A falta de preparo dos militares do Exército veio à tona de forma trágica nesta semana em Campo Grande (MS). Um sargento da 9ª Companhia de Guardas do Exército jogou álcool em gel no rosto de um recruta de apenas 18 anos e ateou fogo em uma espécie de trote, provocando queimaduras no pescoço, nas costas e no rosto da vítima.
Porém, a brincadeira de mau gosto não passou desapercebida pela família do soldado que acionou a Justiça para processar o militar, apesar de o CMO (Comando Militar do Oeste) ter aberto um inquérito policial militar para apurar os fatos. O incidente entre o sargento e o recruta ocorreu no dia 23 de março, apenas 20 dias depois de o jovem ser integrado à corporação.
Segundo o relato em investigação, o sargento provocou os ferimentos, jogando álcool em gel no rapaz e acendendo a chama de um isqueiro. Para a defesa do jovem, o fato pode ser enquadrado desde crime de lesão corporal dolosa até tortura.
A descrição feita em depoimento pelo recruta é de que, assim que o isqueiro foi aceso pelo sargento, entrou em “combustão”. Apesar disso, só foi levado para o Hospital Militar de Campo Grande três dias depois, em 26 de março, quando o comandante da unidade soube do episódio.
Antes disso, os outros militares envolvidos convenceram o recruta a não contar o que aconteceu. Ele chegou a dizer ter sofrido queimaduras do sol, mas foi interpelado por outro sargento, alertando-o que mentir poderia trazer complicações para ele mesmo.

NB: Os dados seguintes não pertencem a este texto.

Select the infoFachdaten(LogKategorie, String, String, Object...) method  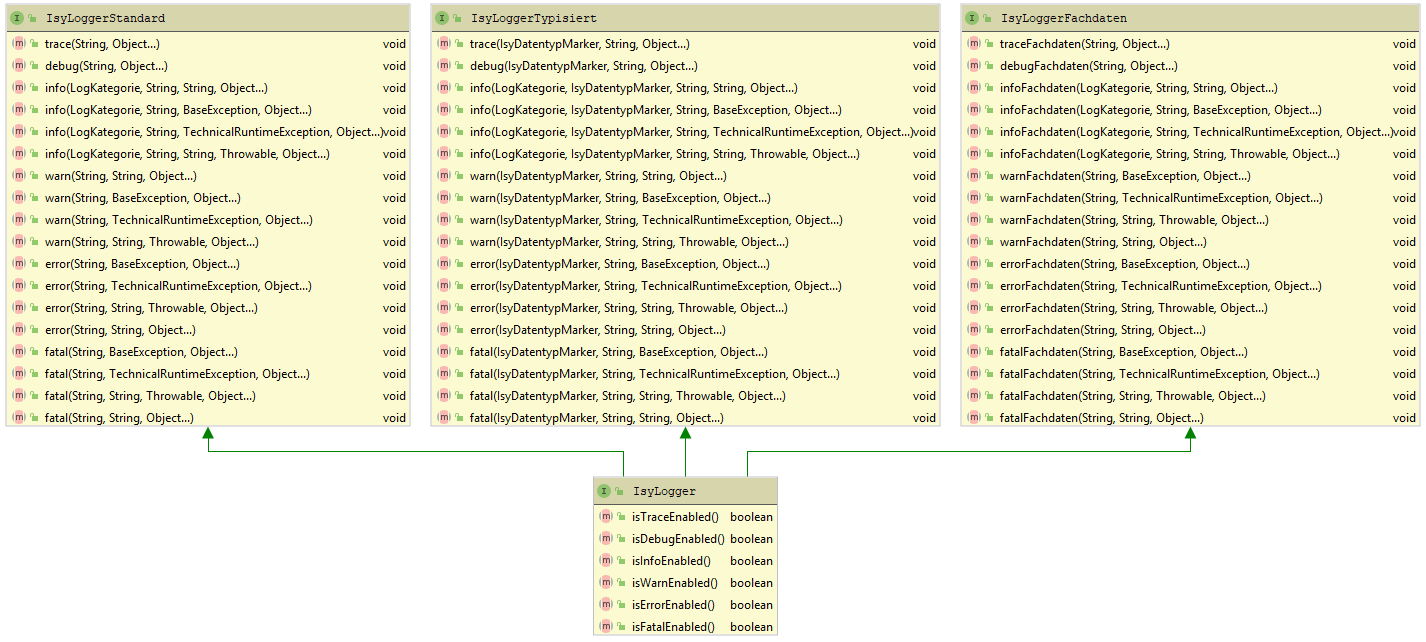(x=1130, y=87)
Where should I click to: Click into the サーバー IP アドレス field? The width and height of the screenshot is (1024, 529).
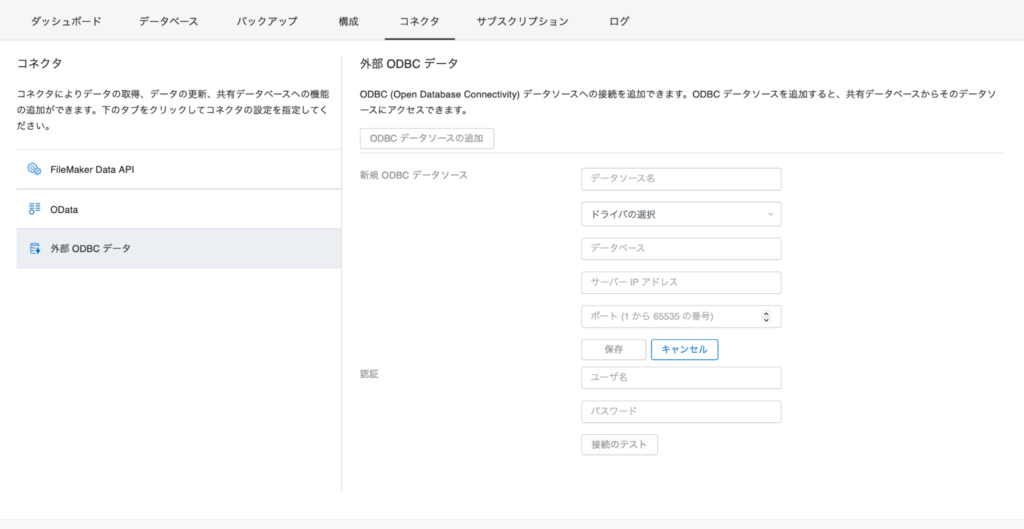[680, 282]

O sargento que ateou fogo no colega foi colocado para fazer apenas serviços administrativos, segundo a reportagem constatou. Há também dois soldados envolvidos diretamente, conforme o depoimento do jovem, e mais três que ouviram gritos e são considerados testemunhas.

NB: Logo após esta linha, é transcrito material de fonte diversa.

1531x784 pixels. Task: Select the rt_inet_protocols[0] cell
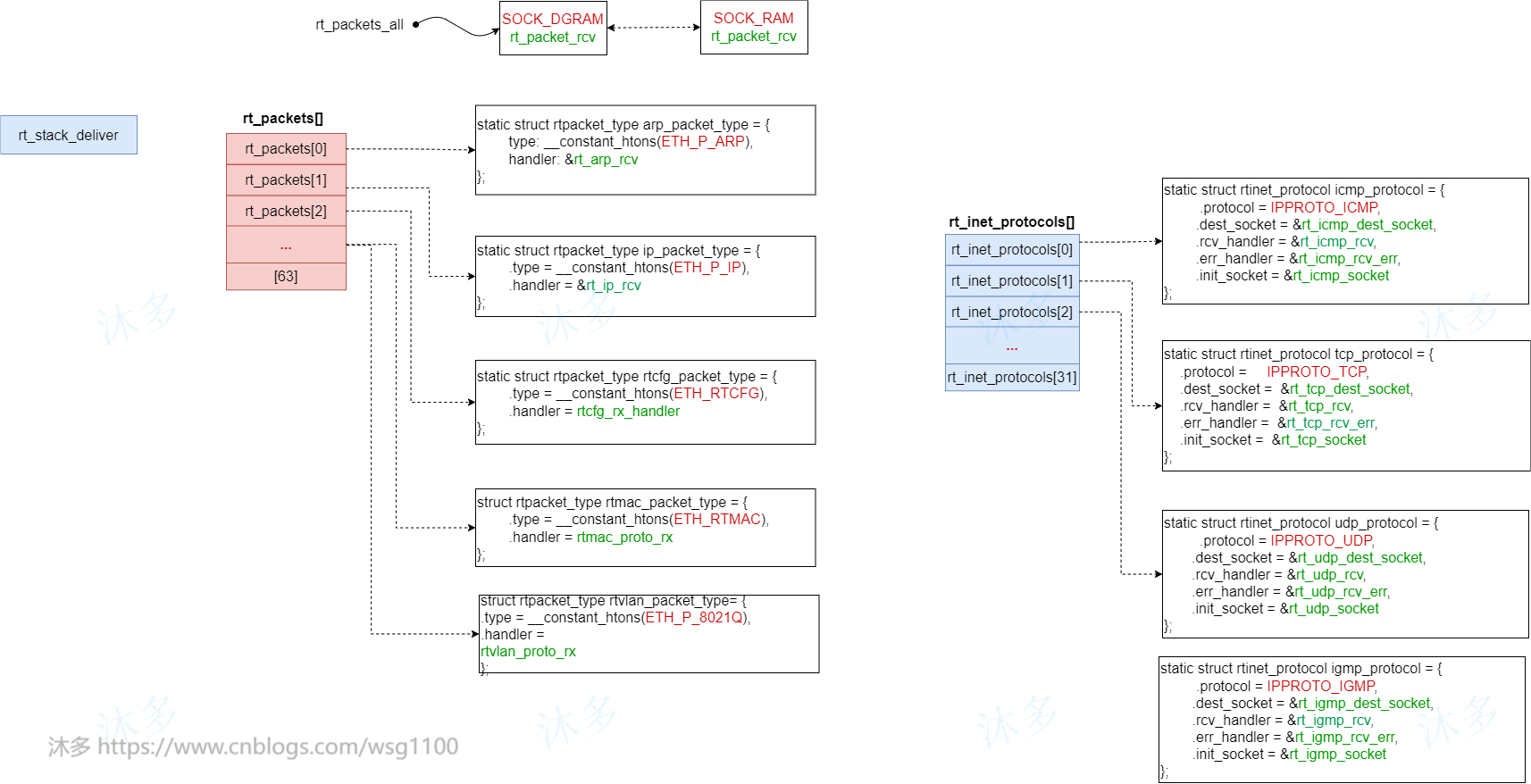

Pelo depoimento do recruta, ele estava fazendo o trabalho de faxina na unidade, quando passou a ouvir um dos militares envolvidos o chamando de “Greg”, em referência a personagem da série “Todo Mundo Odeia o Cris”.
Demorou a entender que era para ele e quando isso aconteceu, recebeu ordens dos “superiores”. Deveria procurar um isqueiro e trazer para o sargento sob acusação de provocar os ferimentos. Disse ter buscado o objeto e, quando o entregou ao outro militar, foi mandado que se abaixasse, um “líquido gelado” foi espirrado sobre ele e escutou a frase: “Se eu riscar esse isqueiro, pega fogo?”
Diante do recruta em chamas, a situação exposta é de desespero, com os militares em volta dando tapas para apagar o fogo. Tentou-se, conforme as informações obtidas, solução “caseira”, passando pomada para tatuagens e por meio de telefonema pedindo ajuda para o pai de um dos recrutas, que é enfermeiro.
Na mesma noite, o rapaz foi levado apenas ao posto médico local. Nesse dia, ouviu de colegas que era melhor não revelar o que havia acontecido. Desistiu só quando outro sargento desconfiou da afirmação de ter sido vítima de queimaduras de sol.
Foi aí que a família foi acionada, ele foi levado ao Hospital Militar e medicado. Recebeu a recomendação de não fazer atividades que demandam esforço físico nem se barbear ou ficar ao sol. Inconformados, os pais buscaram ajuda de advogados.
Além de acompanhar o andamento das investigações na esfera militar, os defensores do recruta vão entrar com processo pedindo indenização à União. A família informa que o soldado está muito abalado emocionalmente com a situação e está fazendo acompanhamento psicológico. O rapaz “tinha o sonho de servir o Exército Brasileiro, assim como seu irmão que é soldado do efetivo profissional em outra organização militar.